**** SOURCE PASSAGE

Series · 7 parts Published May 26, 2026

Content repurposer

A serverless system that turns one long piece — a blog post or a recording transcript — into a week’s worth of short posts. It reads the source, pulls the strongest points, and drafts platform-sized versions in your voice: a thread, a few short posts, a quote-card caption. Every draft is grounded in the original, so it doesn’t make things up. You approve, edit, or skip each one; nothing posts on its own. Seven posts on the same system — one diagram at a time — with an engineering reference at the end.

  1. 01

    A content repurposer on AWS for a few dollars a month

    The whole system on one page — a source intake, a drafter, and a review desk, plus the rule that keeps every short post traceable back to the original.

  2. 02

    How a long post gets loaded

    Three lanes feed the source store — a Drive folder you drop posts into, a forwarding lane for recording transcripts, and a paste-a-link lane that fetches a published post and cleans it down to plain text.

********
**** DATASET

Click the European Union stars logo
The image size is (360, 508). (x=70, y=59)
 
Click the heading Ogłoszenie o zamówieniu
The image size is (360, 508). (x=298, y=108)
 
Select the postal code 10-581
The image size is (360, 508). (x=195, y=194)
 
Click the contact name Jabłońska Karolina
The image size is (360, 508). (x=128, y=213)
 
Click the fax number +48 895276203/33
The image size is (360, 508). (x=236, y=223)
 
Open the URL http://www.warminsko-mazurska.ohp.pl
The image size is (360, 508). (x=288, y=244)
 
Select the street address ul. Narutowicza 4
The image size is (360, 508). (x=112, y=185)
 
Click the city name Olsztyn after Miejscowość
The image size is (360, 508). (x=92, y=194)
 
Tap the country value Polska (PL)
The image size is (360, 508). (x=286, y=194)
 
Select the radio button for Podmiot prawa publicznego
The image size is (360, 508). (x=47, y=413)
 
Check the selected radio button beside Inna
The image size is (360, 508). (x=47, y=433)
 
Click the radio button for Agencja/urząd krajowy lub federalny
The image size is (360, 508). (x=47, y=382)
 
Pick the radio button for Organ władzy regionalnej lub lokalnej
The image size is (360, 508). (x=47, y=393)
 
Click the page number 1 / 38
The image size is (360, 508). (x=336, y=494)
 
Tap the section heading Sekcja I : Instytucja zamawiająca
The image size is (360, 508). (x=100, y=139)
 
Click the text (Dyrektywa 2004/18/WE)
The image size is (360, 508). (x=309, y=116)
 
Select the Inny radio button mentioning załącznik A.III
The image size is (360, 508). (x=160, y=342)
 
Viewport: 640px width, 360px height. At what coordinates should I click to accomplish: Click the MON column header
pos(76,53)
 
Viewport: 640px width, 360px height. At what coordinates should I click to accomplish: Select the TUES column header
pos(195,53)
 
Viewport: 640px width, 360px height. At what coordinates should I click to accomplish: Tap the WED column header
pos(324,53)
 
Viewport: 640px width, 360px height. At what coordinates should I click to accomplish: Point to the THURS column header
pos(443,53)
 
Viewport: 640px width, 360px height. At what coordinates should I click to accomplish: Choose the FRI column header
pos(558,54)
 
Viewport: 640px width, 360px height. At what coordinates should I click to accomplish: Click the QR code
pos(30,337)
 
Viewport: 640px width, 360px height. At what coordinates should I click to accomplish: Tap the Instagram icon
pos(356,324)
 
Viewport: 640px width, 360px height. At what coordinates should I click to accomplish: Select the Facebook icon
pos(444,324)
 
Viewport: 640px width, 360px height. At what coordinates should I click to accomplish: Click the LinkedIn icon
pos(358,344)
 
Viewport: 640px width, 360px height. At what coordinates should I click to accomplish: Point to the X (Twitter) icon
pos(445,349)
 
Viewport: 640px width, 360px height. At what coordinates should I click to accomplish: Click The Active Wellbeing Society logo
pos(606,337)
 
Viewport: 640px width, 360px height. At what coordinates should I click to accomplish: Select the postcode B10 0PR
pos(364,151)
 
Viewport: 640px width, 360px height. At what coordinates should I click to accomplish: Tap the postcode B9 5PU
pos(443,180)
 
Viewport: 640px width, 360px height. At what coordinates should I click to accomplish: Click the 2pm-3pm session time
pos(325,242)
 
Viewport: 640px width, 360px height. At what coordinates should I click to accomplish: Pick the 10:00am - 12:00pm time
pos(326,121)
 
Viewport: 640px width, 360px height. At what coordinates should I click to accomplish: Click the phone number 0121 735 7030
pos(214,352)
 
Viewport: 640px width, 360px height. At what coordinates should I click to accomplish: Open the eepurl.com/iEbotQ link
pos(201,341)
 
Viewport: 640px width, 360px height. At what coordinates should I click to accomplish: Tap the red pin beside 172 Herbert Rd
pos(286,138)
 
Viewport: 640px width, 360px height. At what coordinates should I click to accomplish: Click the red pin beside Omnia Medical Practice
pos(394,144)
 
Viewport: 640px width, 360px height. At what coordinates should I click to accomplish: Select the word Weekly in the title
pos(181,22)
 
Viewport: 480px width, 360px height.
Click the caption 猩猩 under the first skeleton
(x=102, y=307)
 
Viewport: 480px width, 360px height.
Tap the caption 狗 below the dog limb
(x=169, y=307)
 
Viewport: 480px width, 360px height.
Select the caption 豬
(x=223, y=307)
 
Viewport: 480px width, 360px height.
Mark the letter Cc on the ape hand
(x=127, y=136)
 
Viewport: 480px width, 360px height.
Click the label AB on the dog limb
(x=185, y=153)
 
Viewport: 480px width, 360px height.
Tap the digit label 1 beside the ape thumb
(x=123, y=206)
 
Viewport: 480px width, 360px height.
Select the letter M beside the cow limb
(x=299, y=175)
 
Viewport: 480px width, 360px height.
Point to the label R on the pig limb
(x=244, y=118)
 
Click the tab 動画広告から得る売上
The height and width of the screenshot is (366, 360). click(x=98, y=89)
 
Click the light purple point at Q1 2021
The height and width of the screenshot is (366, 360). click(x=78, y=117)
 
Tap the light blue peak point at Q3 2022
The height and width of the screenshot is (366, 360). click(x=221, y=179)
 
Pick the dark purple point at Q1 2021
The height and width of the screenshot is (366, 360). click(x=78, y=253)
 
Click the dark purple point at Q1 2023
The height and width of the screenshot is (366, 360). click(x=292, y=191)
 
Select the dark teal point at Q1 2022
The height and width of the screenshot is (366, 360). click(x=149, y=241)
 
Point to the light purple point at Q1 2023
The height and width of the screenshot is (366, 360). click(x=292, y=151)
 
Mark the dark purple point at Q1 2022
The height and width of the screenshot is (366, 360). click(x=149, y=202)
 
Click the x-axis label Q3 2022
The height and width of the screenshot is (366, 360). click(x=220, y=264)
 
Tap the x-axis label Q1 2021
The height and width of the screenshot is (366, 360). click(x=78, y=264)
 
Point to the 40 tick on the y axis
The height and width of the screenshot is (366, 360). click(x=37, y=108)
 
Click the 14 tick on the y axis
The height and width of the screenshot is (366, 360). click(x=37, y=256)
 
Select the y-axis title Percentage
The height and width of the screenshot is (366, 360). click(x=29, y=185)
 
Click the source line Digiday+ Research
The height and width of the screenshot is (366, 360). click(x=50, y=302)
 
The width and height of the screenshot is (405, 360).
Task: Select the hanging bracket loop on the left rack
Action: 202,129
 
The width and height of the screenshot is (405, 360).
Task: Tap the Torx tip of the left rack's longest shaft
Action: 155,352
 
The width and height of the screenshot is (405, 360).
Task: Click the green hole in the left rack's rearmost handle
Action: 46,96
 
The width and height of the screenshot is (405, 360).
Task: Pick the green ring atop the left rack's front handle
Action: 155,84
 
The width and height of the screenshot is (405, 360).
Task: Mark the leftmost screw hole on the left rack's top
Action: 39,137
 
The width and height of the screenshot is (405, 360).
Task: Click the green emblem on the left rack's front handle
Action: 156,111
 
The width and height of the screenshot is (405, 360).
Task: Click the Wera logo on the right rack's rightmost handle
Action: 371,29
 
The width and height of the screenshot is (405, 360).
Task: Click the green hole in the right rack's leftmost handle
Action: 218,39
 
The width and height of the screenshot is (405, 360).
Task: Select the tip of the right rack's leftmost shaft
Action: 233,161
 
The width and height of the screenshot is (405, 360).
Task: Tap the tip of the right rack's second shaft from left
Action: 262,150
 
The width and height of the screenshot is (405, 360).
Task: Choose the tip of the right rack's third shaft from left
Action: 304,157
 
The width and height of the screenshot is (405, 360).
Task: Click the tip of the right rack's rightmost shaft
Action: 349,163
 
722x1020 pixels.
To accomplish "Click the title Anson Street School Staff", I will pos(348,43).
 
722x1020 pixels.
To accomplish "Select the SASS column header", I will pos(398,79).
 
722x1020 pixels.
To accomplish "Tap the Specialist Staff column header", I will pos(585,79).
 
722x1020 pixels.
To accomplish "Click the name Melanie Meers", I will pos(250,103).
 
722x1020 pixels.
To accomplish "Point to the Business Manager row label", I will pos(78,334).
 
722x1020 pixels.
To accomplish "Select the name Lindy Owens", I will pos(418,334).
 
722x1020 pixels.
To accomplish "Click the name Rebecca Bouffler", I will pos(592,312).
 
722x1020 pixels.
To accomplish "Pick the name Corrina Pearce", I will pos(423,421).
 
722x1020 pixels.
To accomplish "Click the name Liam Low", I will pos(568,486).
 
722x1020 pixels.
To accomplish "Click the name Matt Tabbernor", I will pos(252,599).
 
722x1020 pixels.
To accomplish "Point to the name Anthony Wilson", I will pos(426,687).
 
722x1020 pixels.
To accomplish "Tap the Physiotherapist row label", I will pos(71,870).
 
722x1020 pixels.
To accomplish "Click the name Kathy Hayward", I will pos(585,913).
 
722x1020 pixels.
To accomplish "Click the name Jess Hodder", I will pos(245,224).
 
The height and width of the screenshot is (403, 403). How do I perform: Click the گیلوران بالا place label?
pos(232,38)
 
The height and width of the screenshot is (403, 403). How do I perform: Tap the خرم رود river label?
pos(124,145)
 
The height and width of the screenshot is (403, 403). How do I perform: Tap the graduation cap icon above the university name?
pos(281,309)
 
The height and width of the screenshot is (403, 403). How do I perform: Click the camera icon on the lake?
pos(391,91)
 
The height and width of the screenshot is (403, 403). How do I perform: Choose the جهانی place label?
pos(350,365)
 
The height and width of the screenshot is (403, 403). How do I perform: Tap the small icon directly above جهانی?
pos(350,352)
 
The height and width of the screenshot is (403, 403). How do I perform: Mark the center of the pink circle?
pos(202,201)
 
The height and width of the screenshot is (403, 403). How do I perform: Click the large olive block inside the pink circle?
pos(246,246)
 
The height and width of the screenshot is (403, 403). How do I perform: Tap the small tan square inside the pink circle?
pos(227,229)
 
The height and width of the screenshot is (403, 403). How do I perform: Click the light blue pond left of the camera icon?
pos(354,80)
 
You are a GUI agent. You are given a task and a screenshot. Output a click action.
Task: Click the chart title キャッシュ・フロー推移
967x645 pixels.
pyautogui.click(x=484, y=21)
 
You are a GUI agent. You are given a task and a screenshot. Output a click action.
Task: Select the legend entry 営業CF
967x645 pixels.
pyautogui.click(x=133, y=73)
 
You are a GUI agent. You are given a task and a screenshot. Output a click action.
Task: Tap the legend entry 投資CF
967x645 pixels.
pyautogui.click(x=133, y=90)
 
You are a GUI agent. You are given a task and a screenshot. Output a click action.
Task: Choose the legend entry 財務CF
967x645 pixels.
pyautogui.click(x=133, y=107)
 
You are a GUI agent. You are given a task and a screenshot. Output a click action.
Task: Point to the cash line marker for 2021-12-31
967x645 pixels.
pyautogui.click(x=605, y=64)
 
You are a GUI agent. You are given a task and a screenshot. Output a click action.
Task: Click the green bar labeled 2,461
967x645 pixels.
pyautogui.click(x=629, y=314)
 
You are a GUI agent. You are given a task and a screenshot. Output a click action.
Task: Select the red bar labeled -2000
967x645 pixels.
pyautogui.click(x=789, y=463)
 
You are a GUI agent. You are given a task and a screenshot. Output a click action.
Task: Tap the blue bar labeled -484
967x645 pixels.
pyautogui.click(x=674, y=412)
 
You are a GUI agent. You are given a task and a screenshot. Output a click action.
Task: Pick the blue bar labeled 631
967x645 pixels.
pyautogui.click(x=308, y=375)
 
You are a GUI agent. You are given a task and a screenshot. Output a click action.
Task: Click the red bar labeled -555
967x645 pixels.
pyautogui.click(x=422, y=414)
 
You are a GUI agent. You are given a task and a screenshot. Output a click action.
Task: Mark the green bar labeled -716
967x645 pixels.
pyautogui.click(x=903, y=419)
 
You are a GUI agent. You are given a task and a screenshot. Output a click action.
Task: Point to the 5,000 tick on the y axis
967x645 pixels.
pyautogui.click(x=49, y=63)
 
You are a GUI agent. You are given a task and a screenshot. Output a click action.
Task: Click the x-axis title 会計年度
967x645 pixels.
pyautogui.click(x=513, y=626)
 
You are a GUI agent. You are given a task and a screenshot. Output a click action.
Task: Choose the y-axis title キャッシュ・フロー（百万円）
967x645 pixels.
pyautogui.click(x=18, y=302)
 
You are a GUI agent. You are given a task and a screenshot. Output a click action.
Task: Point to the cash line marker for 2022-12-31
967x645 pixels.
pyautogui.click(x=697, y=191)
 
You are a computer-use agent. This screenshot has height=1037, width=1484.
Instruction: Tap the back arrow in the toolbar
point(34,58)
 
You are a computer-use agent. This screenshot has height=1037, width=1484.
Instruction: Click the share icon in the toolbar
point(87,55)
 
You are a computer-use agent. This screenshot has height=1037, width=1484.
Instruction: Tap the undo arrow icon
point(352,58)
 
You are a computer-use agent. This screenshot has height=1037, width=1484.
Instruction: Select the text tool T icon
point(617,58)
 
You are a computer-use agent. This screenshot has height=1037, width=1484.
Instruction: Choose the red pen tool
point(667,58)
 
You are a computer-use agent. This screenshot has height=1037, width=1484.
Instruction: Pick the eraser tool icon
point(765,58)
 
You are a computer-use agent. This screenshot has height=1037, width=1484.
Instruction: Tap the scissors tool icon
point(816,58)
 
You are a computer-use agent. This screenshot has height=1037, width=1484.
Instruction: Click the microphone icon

********

## TASK 1
Could you update the content repurposer page by restating the part that opens with the words containing "A serverless system" and closes with "to the original.", with "review desk" replaced by "approval queue"?
## TASK 2
Using the content repurposer page, can you answer these?
(a) What two kinds of long piece does the system accept as a source?
(b) How many posts make up the series?
(c) How many lanes feed the source store?
## TASK 3
Can you rewrite the paragraph of the content repurposer page that begins "A serverless system that turns one long piece" as a short list, keeping its main facts?

## WRITTEN RESPONSE 1
A serverless system that turns one long piece — a blog post or a recording transcript — into a week’s worth of short posts. It reads the source, pulls the strongest points, and drafts platform-sized versions in your voice: a thread, a few short posts, a quote-card caption. Every draft is grounded in the original, so it doesn’t make things up. You approve, edit, or skip each one; nothing posts on its own. Seven posts on the same system — one diagram at a time — with an engineering reference at the end.

  1. 01

    A content repurposer on AWS for a few dollars a month

    The whole system on one page — a source intake, a drafter, and a approval queue, plus the rule that keeps every short post traceable back to the original.

## WRITTEN RESPONSE 2
(a) A blog post or a recording transcript.
(b) Seven.
(c) Three.

## WRITTEN RESPONSE 3
- A serverless system turns one long piece (a blog post or a recording transcript) into a week's worth of short posts.
- It reads the source, pulls the strongest points, and drafts platform-sized versions in your voice: a thread, a few short posts, and a quote-card caption.
- Every draft is grounded in the original, so it doesn't make things up.
- You approve, edit, or skip each draft, and nothing posts on its own.
- The series covers the system in seven posts, one diagram at a time, with an engineering reference at the end.